┌─ Excerpt provided

It’s the question everyone asks, but nobody can answer with a single word. Honestly, if someone tells you there is a clear "winner" right now, they’re probably selling you something or haven't looked at a map in six months.
Wars aren't football games. There is no scoreboard in the corner of the screen telling you the final tally. Instead, there's mud. There’s the constant hum of low-cost drones. There is the terrifying reality of attrition. When we talk about who is winning the war in Ukraine, we’re really talking about a brutal math problem involving artillery shells, demographic collapse, and the political willpower of countries thousands of miles away from the Donbas.
Right now, the front lines look like a jagged scar across the east and south. It barely moves. One week, Russia takes a few hundred meters near Pokrovsk. The next, Ukraine holds firm or pushes back in a localized counter-attack. It’s a grind. A slow, bloody, agonizing grind that feels more like 1916 than 2026.
The territory trap and the maps that lie
If you look strictly at the map, Russia holds about 18% of Ukrainian territory. They have a "land bridge" to Crimea. They’ve pulverized cities like Mariupol and Bakhmut into dust and then claimed them. In the eyes of the Kremlin, that’s winning. They’ve expanded their borders. They’ve shown they can endure thousands of sanctions.
But map-gazing is a trap.

└─

_Exercise tasks_
1. Answer the following from the commentary on the war in Ukraine:
(a) What share of Ukrainian territory does Russia hold on the map?
(b) Near which place does Russia take a few hundred meters in one week?
(c) Which two cities does the commentary say were pulverized into dust and then claimed?
2. Render this sentence from the commentary on the war in Ukraine in French: "There is no scoreboard in the corner of the screen telling you the final tally."
3. Resume the commentary on the war in Ukraine after its final sentence, "But map-gazing is a trap."

┌─ Supplied information

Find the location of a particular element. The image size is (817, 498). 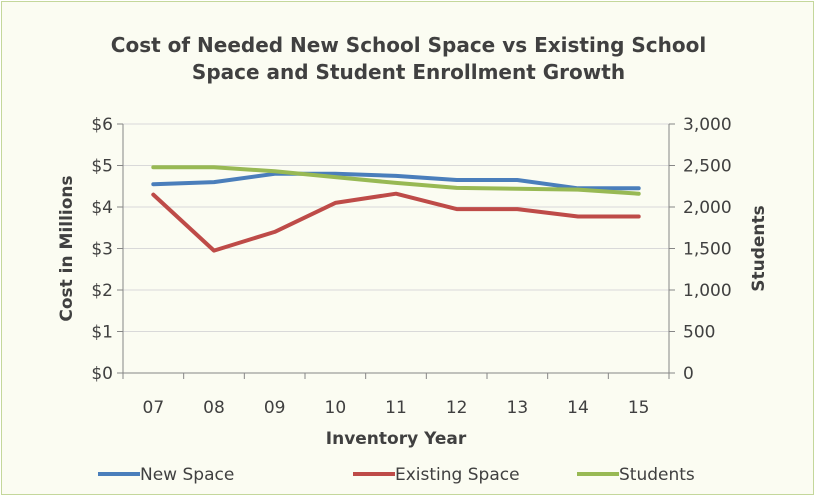

x-tick-label: 14 is located at coordinates (578, 408).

└─

_Results in order_
1.
(a) About 18%.
(b) Pokrovsk.
(c) Mariupol and Bakhmut.

2. Il n'y a pas de tableau d'affichage dans le coin de l'écran qui vous indique le score final.

3.
Ukraine’s success isn't always measured in square kilometers. Think about the Black Sea. Ukraine basically has no navy—at least not a traditional one with big, expensive ships. Yet, they’ve managed to sink or disable a significant portion of Russia’s Black Sea Fleet using sea drones and missiles. They forced the Russian Navy to retreat from Sevastopol. That’s a massive win that doesn't change a single line on a land map. It kept the grain corridors open. It kept the Ukrainian economy breathing.
Then there’s the Kursk incursion. In August 2024, Ukraine did the unthinkable and invaded Russia. It was a bold, risky move. They took Russian soil, took prisoners, and embarrassed Putin. Does it mean they’re winning the whole war? No. But it changed the narrative. It proved that Russia’s "red lines" are often made of tissue paper. It forced Russia to divert troops, though perhaps not as many as Kyiv had hoped.
The brutal reality of attrition
Russia is betting on time. They have more people. They have a "war economy" that is currently outproducing the West in terms of basic artillery shells. According to various intelligence reports from the Kusti Salm era at the Estonian Ministry of Defence, Russia can churn out millions of rounds while Europe struggles to hit its targets.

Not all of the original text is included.